Given the solid representation of K.G. Subramanyan artistic journey, the exhibition, offeres a selection of Subramanyan’s images of women, titled as ‘Women seen and Remembered’. Subramanyan’s oeuvre: images of women occupy a predominant place. Giving the human figure a new dimension – drawing upon the rich resources of myth, memory and tradition, Subramanyan tempers romanticism with wit and eroticism.
The works on view can be divided into three groups – both chronological and typological, with all such divisions, and a few overlaps.

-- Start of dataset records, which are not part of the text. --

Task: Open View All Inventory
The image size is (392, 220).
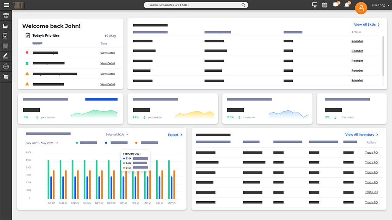Action: [x=360, y=134]
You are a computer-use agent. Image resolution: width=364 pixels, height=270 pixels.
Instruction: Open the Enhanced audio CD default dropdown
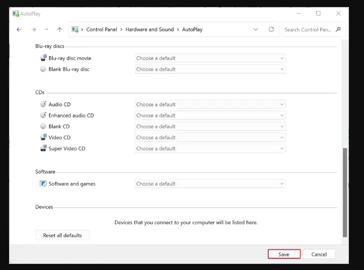pos(210,115)
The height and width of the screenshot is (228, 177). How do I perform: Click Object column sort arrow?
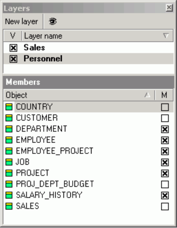pos(147,95)
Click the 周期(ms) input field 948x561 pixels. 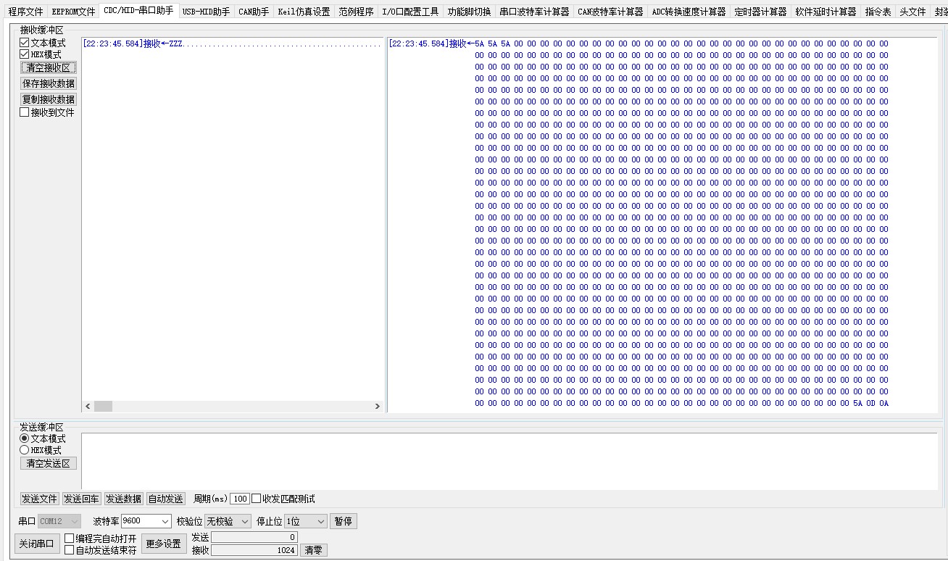coord(240,499)
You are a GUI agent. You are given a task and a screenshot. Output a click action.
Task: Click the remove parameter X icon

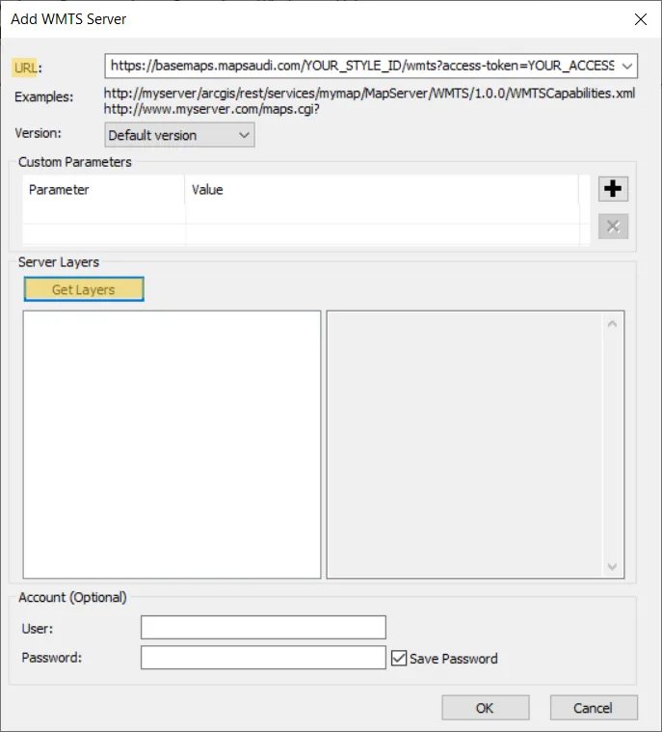(x=613, y=227)
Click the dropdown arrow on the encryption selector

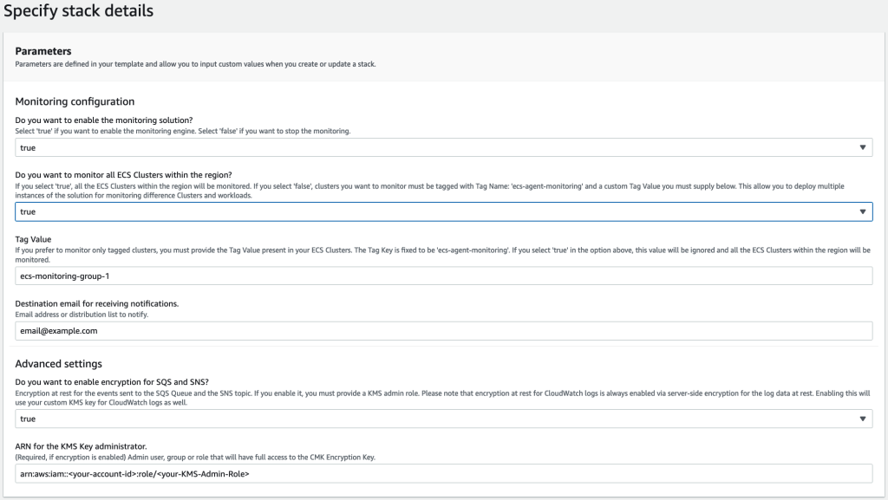(863, 418)
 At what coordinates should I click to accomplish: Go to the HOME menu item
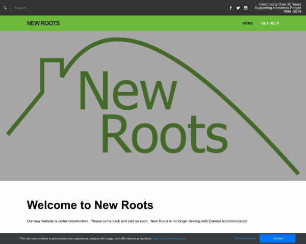(247, 23)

A handful of Subramanyan’s early drawings are studies from models, of the kind that art students practise, their main aims being training in observation and an accurate rendering of the visible.

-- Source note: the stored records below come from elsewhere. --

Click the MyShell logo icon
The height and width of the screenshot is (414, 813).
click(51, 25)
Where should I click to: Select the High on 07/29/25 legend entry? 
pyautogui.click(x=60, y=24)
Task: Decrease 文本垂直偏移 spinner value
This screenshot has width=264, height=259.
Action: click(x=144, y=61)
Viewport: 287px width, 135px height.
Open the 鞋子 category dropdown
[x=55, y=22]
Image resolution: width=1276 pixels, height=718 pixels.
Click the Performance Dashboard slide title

Subramanyan emphasized the sensuousness of the body in a manner seldom seen in traditional Indian art. This visual vocabulary that he lays out in certain drawings from the sixties and early seventies marks the first consolidation of a vision, or an arrival, rather than an absolute beginning. The impact and and influence of early modernists like Binod Bihari Mukerjee, Ram Kinkar Baij and Nandlal Bose, whom Subramanyan was fortunate to have as his teachers along with his own sensative and profound philosophy, are facts that have contributed to his long sustained and prolific career.

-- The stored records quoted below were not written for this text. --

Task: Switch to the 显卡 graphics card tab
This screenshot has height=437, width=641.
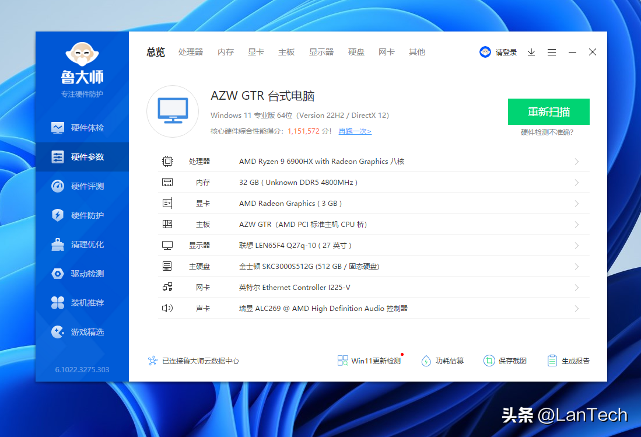Action: click(x=256, y=52)
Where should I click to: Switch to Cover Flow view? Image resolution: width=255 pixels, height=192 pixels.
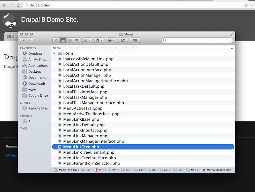77,40
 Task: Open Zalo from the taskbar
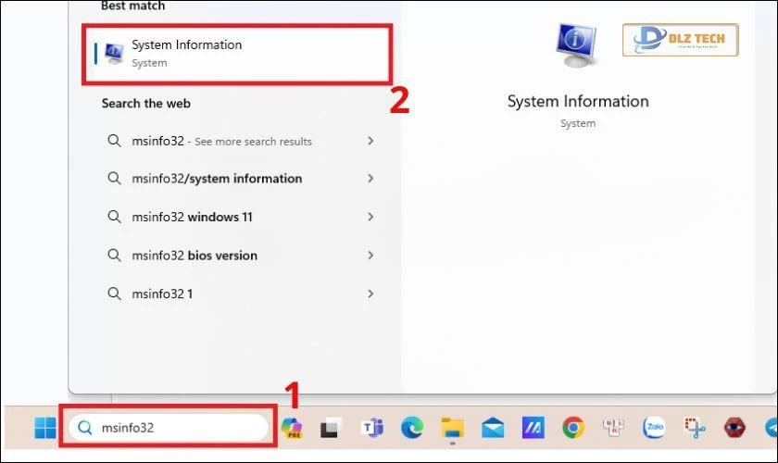pos(653,428)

The exhibition allow viewers to reveal a culture and society that are tumultuously involved in a grand civilization moment of transition.
Painter, sculptor, muralist, K G Subramanyan was born in a village in north Kerala in 1924. While studying economics at Presidency College, Madras, Subramanyan became involved in the freedom struggle. He was imprisoned and debarred from government colleges. The turning point of his life came when he joined Kala Bhavan at Visva Bharati in Santiniketan in 1944. He studied at kala Bhavan till 1948.
Between 1951 and 1959, Subramanyan was a lecturer in painting at the Faculty of Fine Arts in Baroda. During 1955 and 1956, he went to the Slade School of Art in London to study as a British Council research scholar. From 1959 to 1961, Subramanyan was deputy director (design) at All India Handloom Board. Bombay. He continued to be a design consultant till 1966. He went back to Baroda as reader in painting between 1961 and 1965.
From 1966 to 1980, Subramanyan was professor of painting at Baroda. He went to New York as J D Rockefeller 111 fellow during 1966 and 1967. From 1968 to 1974, he acted as the dean of the faculty of fine arts, Baroda. In 1975 and 1976, he attended World Craft council meets as a delegate. In 1976, he was a visiting lecturer at various Canadian universities. In 1980 Subramanyan moved back to Santiniketan and till 1989 was professor of painting at Kala Bhavan. During 1987 and 1988 ‘ he lived at Oxford as Christensen Fellow in St. Catherine’s College. In 1989, he was appointed professor emeritus at Kala Bhavan, Visva Bharati.
He has received the Kalidas Samman in 198 1, the Padma Shree in 1975, a D. Litt. (Honoris Causa) from the Rabindra Bharati University, Calcutta in 1992 and became a Fellow of Kerala Lalit Kala Akademi in 1993.